— START OF Given records —

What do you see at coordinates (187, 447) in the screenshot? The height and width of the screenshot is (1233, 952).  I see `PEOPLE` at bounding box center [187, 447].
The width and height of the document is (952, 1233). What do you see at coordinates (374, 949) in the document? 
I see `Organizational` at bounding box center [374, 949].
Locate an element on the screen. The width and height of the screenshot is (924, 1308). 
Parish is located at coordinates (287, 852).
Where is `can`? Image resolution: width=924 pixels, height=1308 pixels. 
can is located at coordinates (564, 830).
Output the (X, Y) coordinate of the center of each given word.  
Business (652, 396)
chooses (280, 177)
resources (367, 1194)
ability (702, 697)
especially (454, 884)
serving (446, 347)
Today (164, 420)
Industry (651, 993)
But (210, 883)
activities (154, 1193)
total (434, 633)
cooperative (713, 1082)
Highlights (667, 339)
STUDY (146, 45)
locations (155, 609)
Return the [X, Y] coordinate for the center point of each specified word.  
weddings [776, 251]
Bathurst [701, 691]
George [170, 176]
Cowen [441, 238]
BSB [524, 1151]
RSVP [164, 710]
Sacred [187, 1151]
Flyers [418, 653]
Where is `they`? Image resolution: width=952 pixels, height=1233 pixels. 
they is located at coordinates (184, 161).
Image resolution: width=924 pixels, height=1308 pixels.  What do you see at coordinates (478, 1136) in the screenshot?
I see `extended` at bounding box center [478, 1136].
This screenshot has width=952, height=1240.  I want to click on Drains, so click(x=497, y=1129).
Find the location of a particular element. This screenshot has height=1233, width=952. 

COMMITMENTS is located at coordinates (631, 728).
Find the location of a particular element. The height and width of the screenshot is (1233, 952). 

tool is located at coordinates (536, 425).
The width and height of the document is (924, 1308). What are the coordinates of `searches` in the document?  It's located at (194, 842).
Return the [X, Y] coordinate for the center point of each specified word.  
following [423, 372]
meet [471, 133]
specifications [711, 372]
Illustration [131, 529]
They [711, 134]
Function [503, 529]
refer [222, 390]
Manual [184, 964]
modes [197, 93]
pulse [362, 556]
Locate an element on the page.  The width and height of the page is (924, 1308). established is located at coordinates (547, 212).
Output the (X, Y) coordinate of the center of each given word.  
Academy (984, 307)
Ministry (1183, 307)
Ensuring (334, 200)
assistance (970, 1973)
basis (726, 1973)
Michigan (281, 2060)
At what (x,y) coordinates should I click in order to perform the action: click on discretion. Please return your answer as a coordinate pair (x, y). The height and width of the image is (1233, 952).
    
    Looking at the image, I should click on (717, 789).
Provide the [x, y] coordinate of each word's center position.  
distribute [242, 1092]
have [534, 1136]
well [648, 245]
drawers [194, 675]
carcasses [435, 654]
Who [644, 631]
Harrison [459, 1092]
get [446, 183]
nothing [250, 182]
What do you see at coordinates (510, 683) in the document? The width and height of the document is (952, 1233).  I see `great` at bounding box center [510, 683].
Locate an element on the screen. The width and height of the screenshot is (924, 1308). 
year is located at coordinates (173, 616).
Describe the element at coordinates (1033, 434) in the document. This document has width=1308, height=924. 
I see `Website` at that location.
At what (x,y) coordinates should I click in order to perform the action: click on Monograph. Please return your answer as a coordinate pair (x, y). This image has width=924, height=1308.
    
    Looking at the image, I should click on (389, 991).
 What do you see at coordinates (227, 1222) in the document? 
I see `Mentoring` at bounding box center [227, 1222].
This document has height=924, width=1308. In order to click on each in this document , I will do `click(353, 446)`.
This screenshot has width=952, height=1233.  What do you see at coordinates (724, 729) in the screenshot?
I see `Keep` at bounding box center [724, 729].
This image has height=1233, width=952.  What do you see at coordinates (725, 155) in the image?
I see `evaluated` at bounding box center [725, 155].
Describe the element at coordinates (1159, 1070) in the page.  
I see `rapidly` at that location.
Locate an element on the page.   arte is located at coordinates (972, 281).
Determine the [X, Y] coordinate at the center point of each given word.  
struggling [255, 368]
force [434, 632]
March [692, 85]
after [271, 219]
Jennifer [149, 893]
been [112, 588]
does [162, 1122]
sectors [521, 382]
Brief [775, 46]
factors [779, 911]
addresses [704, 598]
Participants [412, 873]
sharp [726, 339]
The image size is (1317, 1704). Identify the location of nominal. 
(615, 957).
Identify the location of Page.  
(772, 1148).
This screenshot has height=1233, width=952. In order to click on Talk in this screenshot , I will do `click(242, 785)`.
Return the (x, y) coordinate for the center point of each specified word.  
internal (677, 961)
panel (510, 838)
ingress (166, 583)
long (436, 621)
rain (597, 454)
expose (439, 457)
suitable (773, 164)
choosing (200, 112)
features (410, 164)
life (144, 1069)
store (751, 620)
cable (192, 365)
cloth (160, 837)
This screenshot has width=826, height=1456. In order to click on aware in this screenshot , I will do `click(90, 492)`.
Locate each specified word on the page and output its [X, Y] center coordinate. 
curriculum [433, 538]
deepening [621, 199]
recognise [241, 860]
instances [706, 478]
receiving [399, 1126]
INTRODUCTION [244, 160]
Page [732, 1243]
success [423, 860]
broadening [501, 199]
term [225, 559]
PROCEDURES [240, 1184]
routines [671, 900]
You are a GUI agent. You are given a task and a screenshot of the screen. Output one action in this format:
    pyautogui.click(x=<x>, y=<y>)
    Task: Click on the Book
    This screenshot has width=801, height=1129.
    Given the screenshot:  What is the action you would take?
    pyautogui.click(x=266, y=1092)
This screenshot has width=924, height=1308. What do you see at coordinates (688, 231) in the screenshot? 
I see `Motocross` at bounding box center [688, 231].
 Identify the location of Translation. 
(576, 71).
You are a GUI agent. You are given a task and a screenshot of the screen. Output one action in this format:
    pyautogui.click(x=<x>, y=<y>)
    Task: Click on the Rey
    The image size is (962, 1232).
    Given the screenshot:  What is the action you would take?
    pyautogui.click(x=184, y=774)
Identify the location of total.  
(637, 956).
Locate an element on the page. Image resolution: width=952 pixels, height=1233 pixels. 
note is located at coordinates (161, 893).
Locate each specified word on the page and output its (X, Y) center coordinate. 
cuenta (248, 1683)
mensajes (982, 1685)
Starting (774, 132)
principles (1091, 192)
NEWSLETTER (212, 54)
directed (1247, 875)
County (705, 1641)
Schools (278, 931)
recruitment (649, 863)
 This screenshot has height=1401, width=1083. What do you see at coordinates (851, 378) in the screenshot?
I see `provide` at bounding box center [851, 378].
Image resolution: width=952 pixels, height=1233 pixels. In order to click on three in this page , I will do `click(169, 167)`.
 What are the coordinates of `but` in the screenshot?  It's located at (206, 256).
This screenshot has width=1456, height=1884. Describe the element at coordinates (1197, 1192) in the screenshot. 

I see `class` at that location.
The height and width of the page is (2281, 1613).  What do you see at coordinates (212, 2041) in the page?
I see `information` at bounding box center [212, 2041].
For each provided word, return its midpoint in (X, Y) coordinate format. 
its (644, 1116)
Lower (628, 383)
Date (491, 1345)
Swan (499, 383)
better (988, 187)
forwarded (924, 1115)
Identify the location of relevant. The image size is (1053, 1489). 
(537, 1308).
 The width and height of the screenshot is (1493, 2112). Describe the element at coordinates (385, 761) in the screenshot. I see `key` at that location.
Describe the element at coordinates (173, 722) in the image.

— END OF Given records —

Goal: Please copy all of the records above word for word, with no changes.

Solution:
What do you see at coordinates (187, 447) in the screenshot? The height and width of the screenshot is (1233, 952).  I see `PEOPLE` at bounding box center [187, 447].
The width and height of the document is (952, 1233). What do you see at coordinates (374, 949) in the document? 
I see `Organizational` at bounding box center [374, 949].
Locate an element on the screen. The width and height of the screenshot is (924, 1308). 
Parish is located at coordinates (287, 852).
Where is `can`? Image resolution: width=924 pixels, height=1308 pixels. 
can is located at coordinates (564, 830).
Output the (X, Y) coordinate of the center of each given word.  
Business (652, 396)
chooses (280, 177)
resources (367, 1194)
ability (702, 697)
especially (454, 884)
serving (446, 347)
Today (164, 420)
Industry (651, 993)
But (210, 883)
activities (154, 1193)
total (434, 633)
cooperative (713, 1082)
Highlights (667, 339)
STUDY (146, 45)
locations (155, 609)
Return the [X, Y] coordinate for the center point of each specified word.  
weddings [776, 251]
Bathurst [701, 691]
George [170, 176]
Cowen [441, 238]
BSB [524, 1151]
RSVP [164, 710]
Sacred [187, 1151]
Flyers [418, 653]
Where is `they`? Image resolution: width=952 pixels, height=1233 pixels. 
they is located at coordinates (184, 161).
Image resolution: width=924 pixels, height=1308 pixels.  What do you see at coordinates (478, 1136) in the screenshot?
I see `extended` at bounding box center [478, 1136].
This screenshot has width=952, height=1240.  I want to click on Drains, so click(x=497, y=1129).
Find the location of a particular element. This screenshot has height=1233, width=952. 

COMMITMENTS is located at coordinates (631, 728).
Find the location of a particular element. The height and width of the screenshot is (1233, 952). 

tool is located at coordinates (536, 425).
The width and height of the document is (924, 1308). What are the coordinates of `searches` in the document?  It's located at (194, 842).
Return the [X, Y] coordinate for the center point of each specified word.  
following [423, 372]
meet [471, 133]
specifications [711, 372]
Illustration [131, 529]
They [711, 134]
Function [503, 529]
refer [222, 390]
Manual [184, 964]
modes [197, 93]
pulse [362, 556]
Locate an element on the page.  The width and height of the page is (924, 1308). established is located at coordinates (547, 212).
Output the (X, Y) coordinate of the center of each given word.  
Academy (984, 307)
Ministry (1183, 307)
Ensuring (334, 200)
assistance (970, 1973)
basis (726, 1973)
Michigan (281, 2060)
At what (x,y) coordinates should I click in order to perform the action: click on discretion. Please return your answer as a coordinate pair (x, y). The height and width of the image is (1233, 952).
    
    Looking at the image, I should click on (717, 789).
Provide the [x, y] coordinate of each word's center position.  
distribute [242, 1092]
have [534, 1136]
well [648, 245]
drawers [194, 675]
carcasses [435, 654]
Who [644, 631]
Harrison [459, 1092]
get [446, 183]
nothing [250, 182]
What do you see at coordinates (510, 683) in the document? The width and height of the document is (952, 1233).  I see `great` at bounding box center [510, 683].
Locate an element on the screen. The width and height of the screenshot is (924, 1308). 
year is located at coordinates (173, 616).
Describe the element at coordinates (1033, 434) in the document. This document has width=1308, height=924. 
I see `Website` at that location.
At what (x,y) coordinates should I click in order to perform the action: click on Monograph. Please return your answer as a coordinate pair (x, y). This image has width=924, height=1308.
    
    Looking at the image, I should click on (389, 991).
 What do you see at coordinates (227, 1222) in the document? 
I see `Mentoring` at bounding box center [227, 1222].
This document has height=924, width=1308. In order to click on each in this document , I will do `click(353, 446)`.
This screenshot has width=952, height=1233.  What do you see at coordinates (724, 729) in the screenshot?
I see `Keep` at bounding box center [724, 729].
This image has height=1233, width=952.  What do you see at coordinates (725, 155) in the image?
I see `evaluated` at bounding box center [725, 155].
Describe the element at coordinates (1159, 1070) in the page.  
I see `rapidly` at that location.
Locate an element on the page.   arte is located at coordinates (972, 281).
Determine the [X, Y] coordinate at the center point of each given word.  
struggling [255, 368]
force [434, 632]
March [692, 85]
after [271, 219]
Jennifer [149, 893]
been [112, 588]
does [162, 1122]
sectors [521, 382]
Brief [775, 46]
factors [779, 911]
addresses [704, 598]
Participants [412, 873]
sharp [726, 339]
The image size is (1317, 1704). Identify the location of nominal. 
(615, 957).
Identify the location of Page.  
(772, 1148).
This screenshot has height=1233, width=952. In order to click on Talk in this screenshot , I will do `click(242, 785)`.
Return the (x, y) coordinate for the center point of each specified word.  
internal (677, 961)
panel (510, 838)
ingress (166, 583)
long (436, 621)
rain (597, 454)
expose (439, 457)
suitable (773, 164)
choosing (200, 112)
features (410, 164)
life (144, 1069)
store (751, 620)
cable (192, 365)
cloth (160, 837)
This screenshot has width=826, height=1456. In order to click on aware in this screenshot , I will do `click(90, 492)`.
Locate each specified word on the page and output its [X, Y] center coordinate. 
curriculum [433, 538]
deepening [621, 199]
recognise [241, 860]
instances [706, 478]
receiving [399, 1126]
INTRODUCTION [244, 160]
Page [732, 1243]
success [423, 860]
broadening [501, 199]
term [225, 559]
PROCEDURES [240, 1184]
routines [671, 900]
You are a GUI agent. You are given a task and a screenshot of the screen. Output one action in this format:
    pyautogui.click(x=<x>, y=<y>)
    Task: Click on the Book
    This screenshot has width=801, height=1129.
    Given the screenshot:  What is the action you would take?
    pyautogui.click(x=266, y=1092)
This screenshot has width=924, height=1308. What do you see at coordinates (688, 231) in the screenshot? 
I see `Motocross` at bounding box center [688, 231].
 Identify the location of Translation. 
(576, 71).
You are a GUI agent. You are given a task and a screenshot of the screen. Output one action in this format:
    pyautogui.click(x=<x>, y=<y>)
    Task: Click on the Rey
    The image size is (962, 1232).
    Given the screenshot:  What is the action you would take?
    pyautogui.click(x=184, y=774)
Identify the location of total.  
(637, 956).
Locate an element on the page. Image resolution: width=952 pixels, height=1233 pixels. 
note is located at coordinates (161, 893).
Locate each specified word on the page and output its (X, Y) center coordinate. 
cuenta (248, 1683)
mensajes (982, 1685)
Starting (774, 132)
principles (1091, 192)
NEWSLETTER (212, 54)
directed (1247, 875)
County (705, 1641)
Schools (278, 931)
recruitment (649, 863)
 This screenshot has height=1401, width=1083. What do you see at coordinates (851, 378) in the screenshot?
I see `provide` at bounding box center [851, 378].
Image resolution: width=952 pixels, height=1233 pixels. In order to click on three in this page , I will do `click(169, 167)`.
 What are the coordinates of `but` in the screenshot?  It's located at (206, 256).
This screenshot has width=1456, height=1884. Describe the element at coordinates (1197, 1192) in the screenshot. 

I see `class` at that location.
The height and width of the page is (2281, 1613).  What do you see at coordinates (212, 2041) in the page?
I see `information` at bounding box center [212, 2041].
For each provided word, return its midpoint in (X, Y) coordinate format. 
its (644, 1116)
Lower (628, 383)
Date (491, 1345)
Swan (499, 383)
better (988, 187)
forwarded (924, 1115)
Identify the location of relevant. The image size is (1053, 1489). 
(537, 1308).
 The width and height of the screenshot is (1493, 2112). Describe the element at coordinates (385, 761) in the screenshot. I see `key` at that location.
Describe the element at coordinates (173, 722) in the image.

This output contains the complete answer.